◆ How to complete this task: Reproduce the part of the material that opens with the line containing "You are a GUI" and closes with the line containing "This screenshot has", including both of those lines and nothing else.

◆ Records to use:
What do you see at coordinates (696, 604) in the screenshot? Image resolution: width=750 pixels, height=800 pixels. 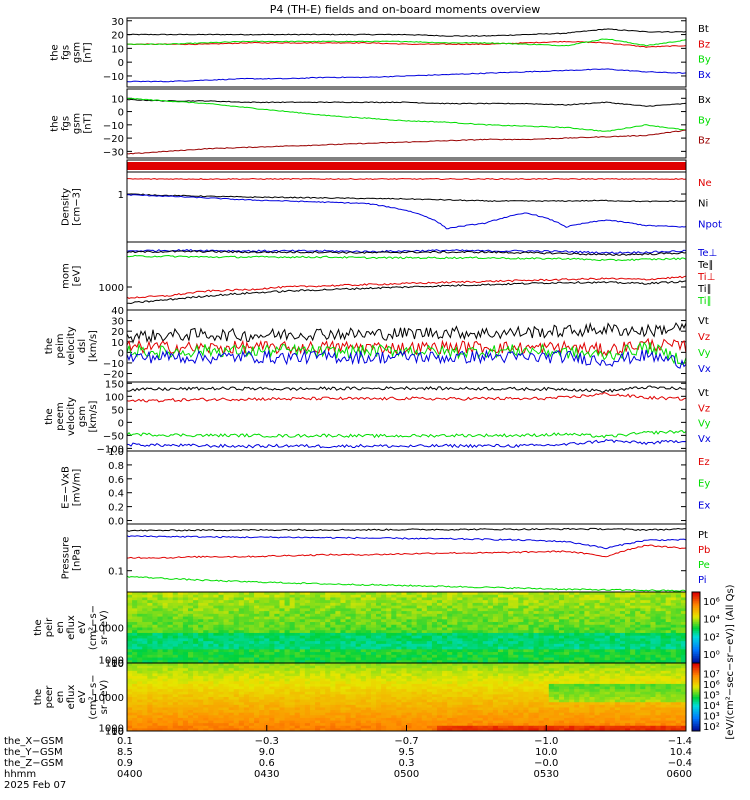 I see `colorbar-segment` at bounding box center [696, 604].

---

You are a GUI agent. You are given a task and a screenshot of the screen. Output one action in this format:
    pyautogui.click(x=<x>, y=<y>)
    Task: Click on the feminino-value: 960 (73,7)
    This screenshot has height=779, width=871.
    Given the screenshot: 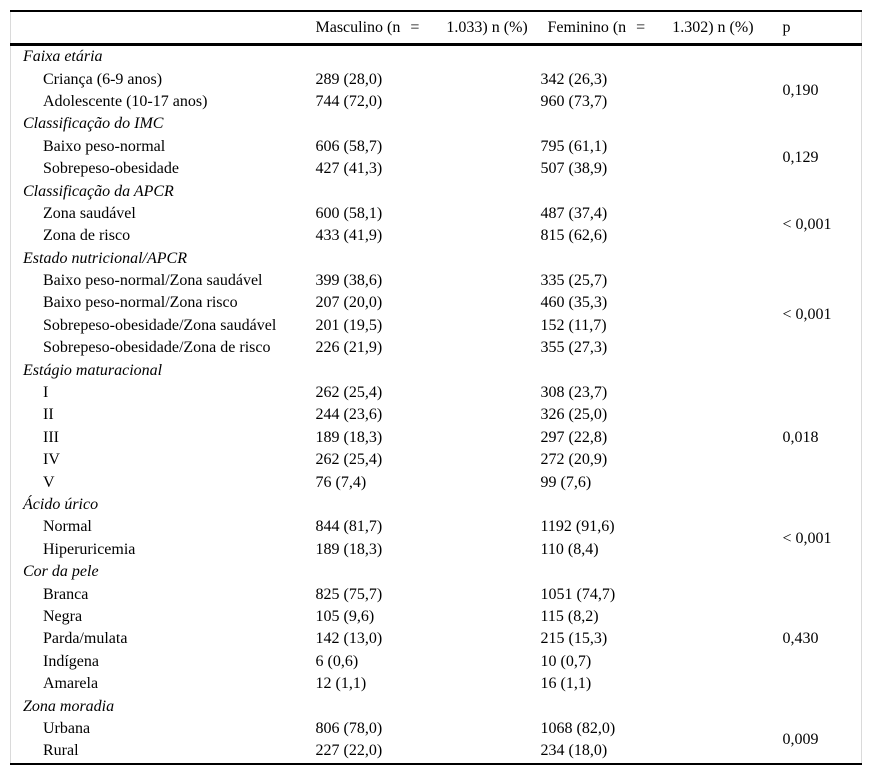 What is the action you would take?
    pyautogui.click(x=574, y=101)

◆ Solution to the exercise:
You are a GUI agent. You are given a task and a screenshot of the screen. Output one action in this format:
    pyautogui.click(x=<x>, y=<y>)
    Task: Click on the feminino-value: 960 (73,7)
    This screenshot has height=779, width=871.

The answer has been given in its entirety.